EXERCISE DESCRIPTION:
Rewrite the material between the lines holding "Screen dimensions: 1080x624" and "Action: [x=344, y=28]", inclusive, with "blue dot" changed to "red dot" and nothing else altered. Leave the pictures out of your answer.

Dataset items
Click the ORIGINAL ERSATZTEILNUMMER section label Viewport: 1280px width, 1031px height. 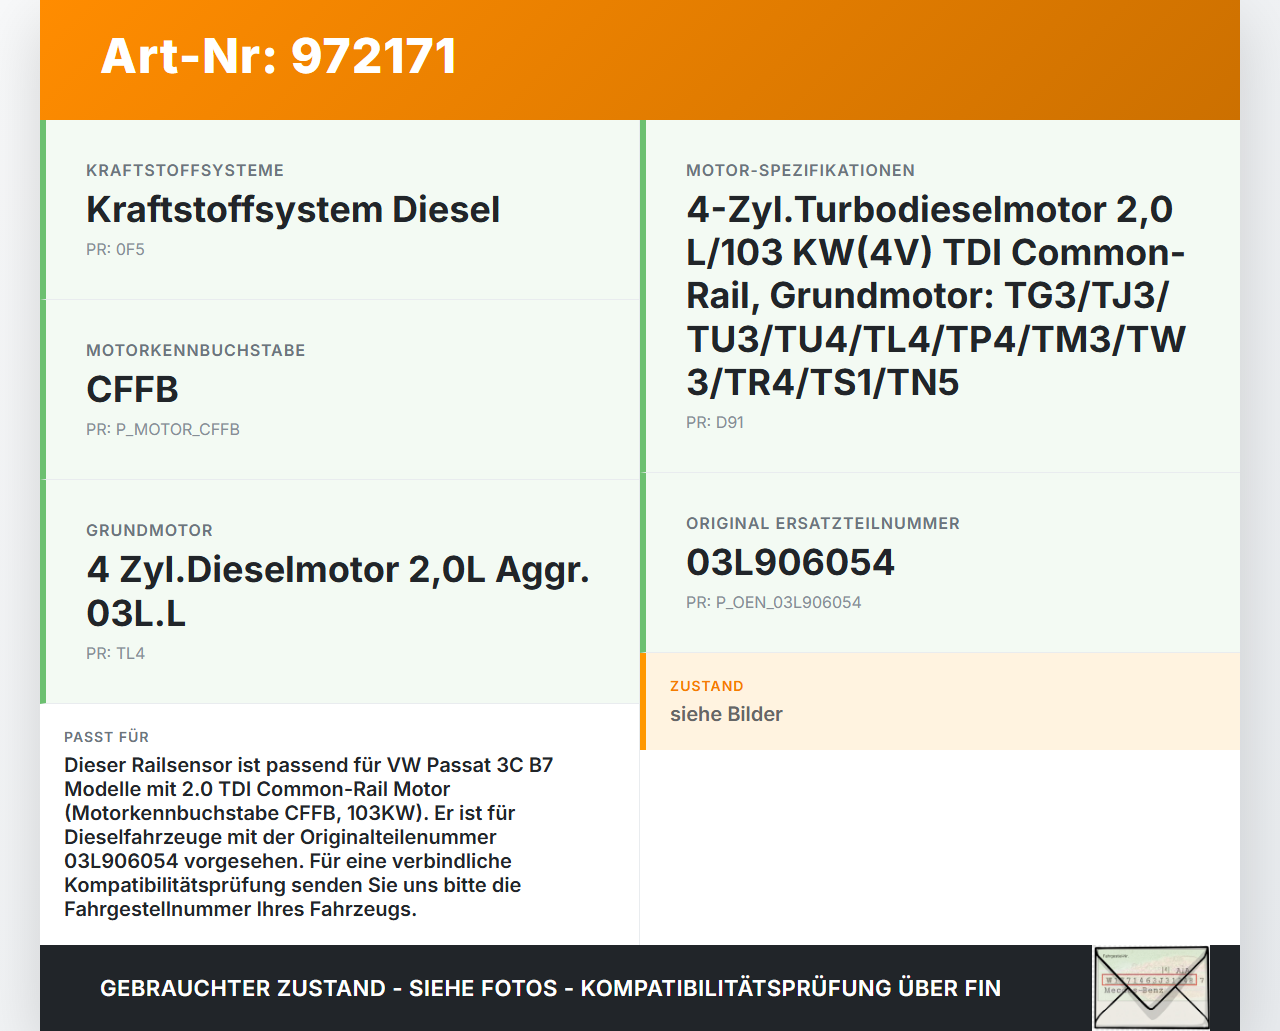pos(822,524)
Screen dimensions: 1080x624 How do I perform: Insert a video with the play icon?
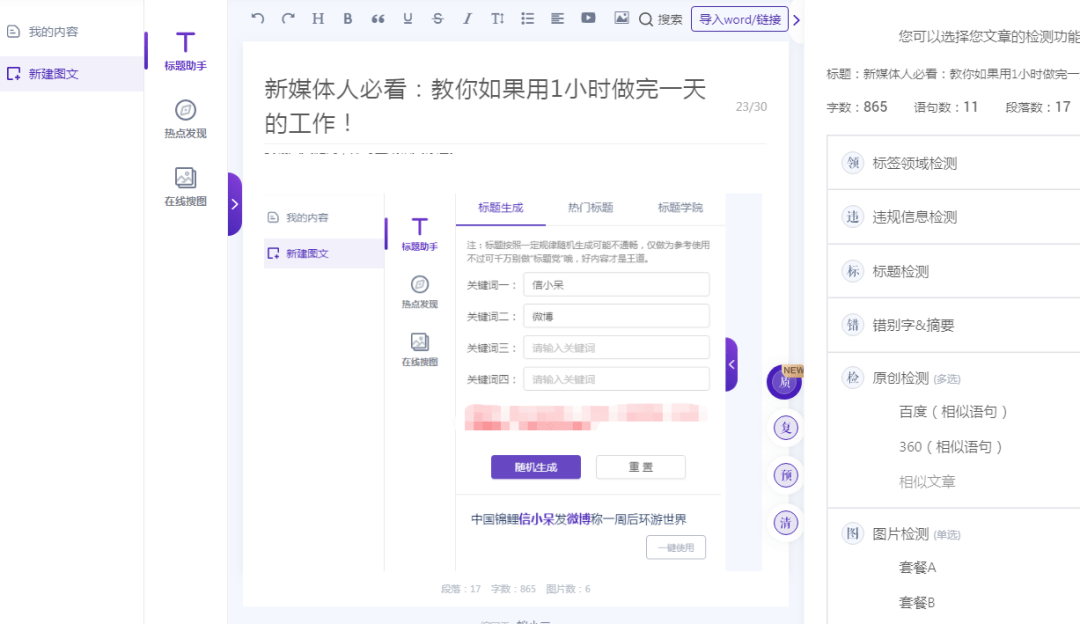[x=588, y=18]
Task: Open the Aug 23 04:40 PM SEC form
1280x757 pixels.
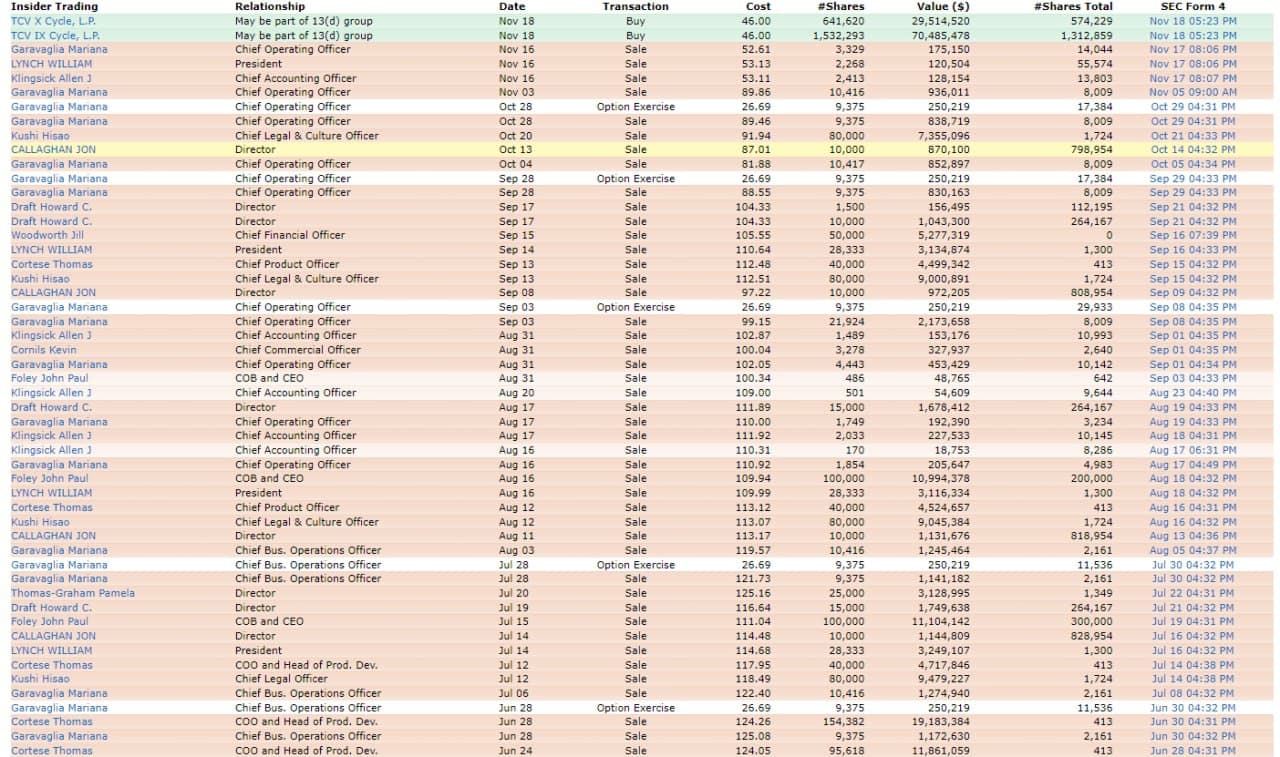Action: pyautogui.click(x=1192, y=393)
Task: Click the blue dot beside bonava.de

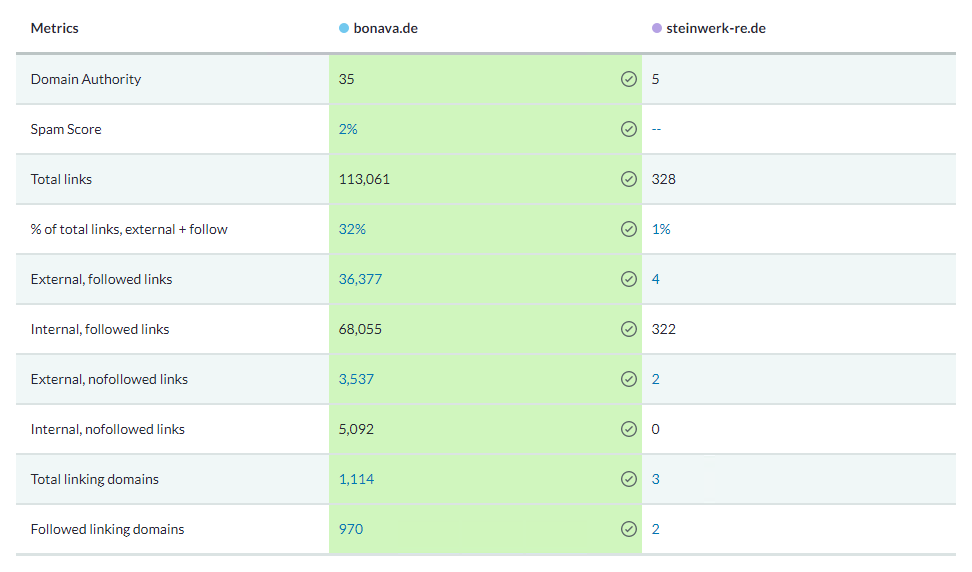Action: [x=344, y=28]
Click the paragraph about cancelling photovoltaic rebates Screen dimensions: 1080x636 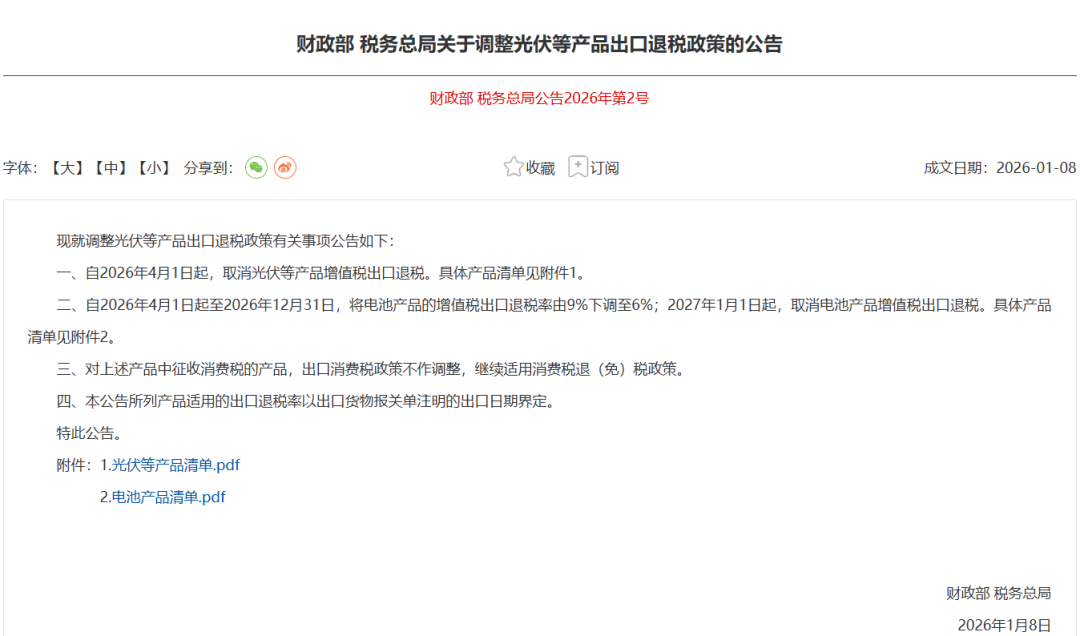pos(320,273)
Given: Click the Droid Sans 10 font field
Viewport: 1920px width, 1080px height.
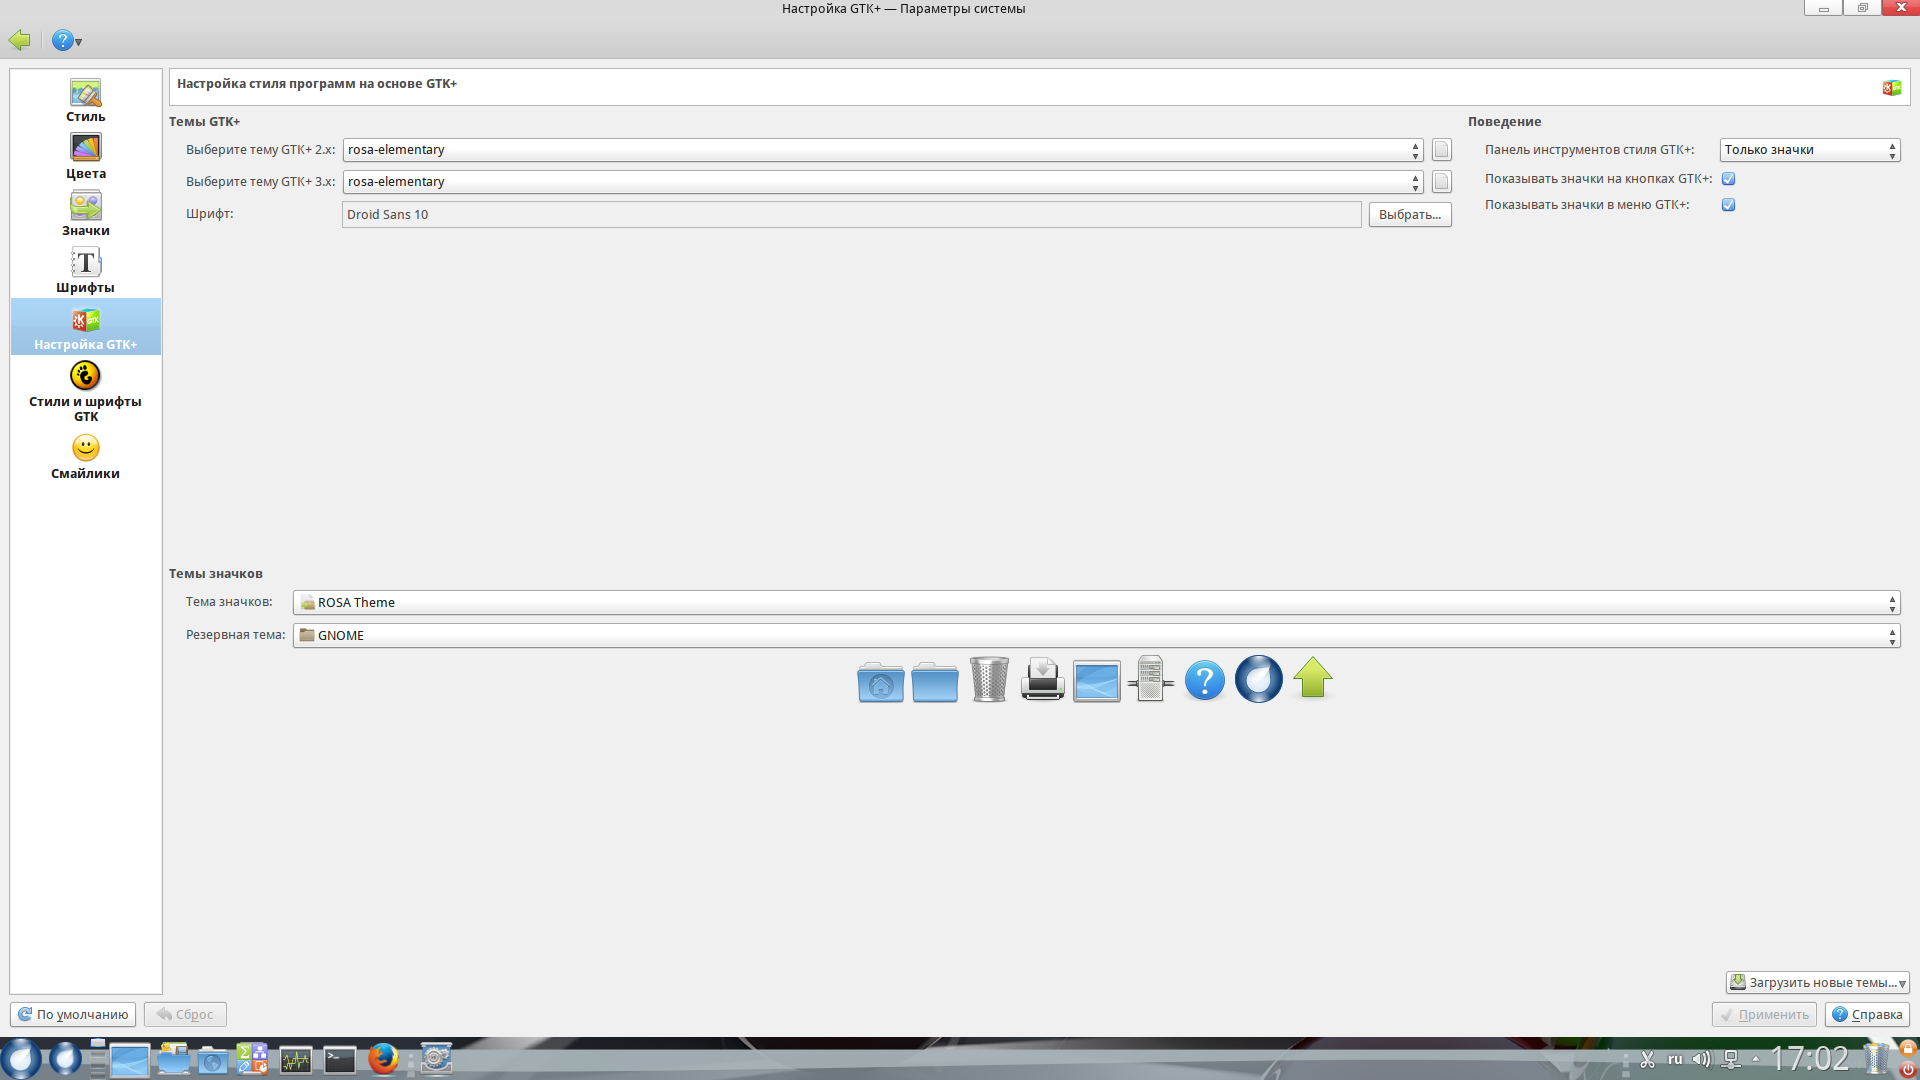Looking at the screenshot, I should pyautogui.click(x=851, y=215).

COMPLETED EXERCISE:
Screen dimensions: 1080x624 How do I perform: Insert a video with the play icon?
[x=588, y=18]
Task: Open the Aug 23 04:40 PM SEC form
1280x757 pixels.
Action: pyautogui.click(x=1192, y=393)
Task: Click the red dot beside bonava.de

Action: [x=344, y=28]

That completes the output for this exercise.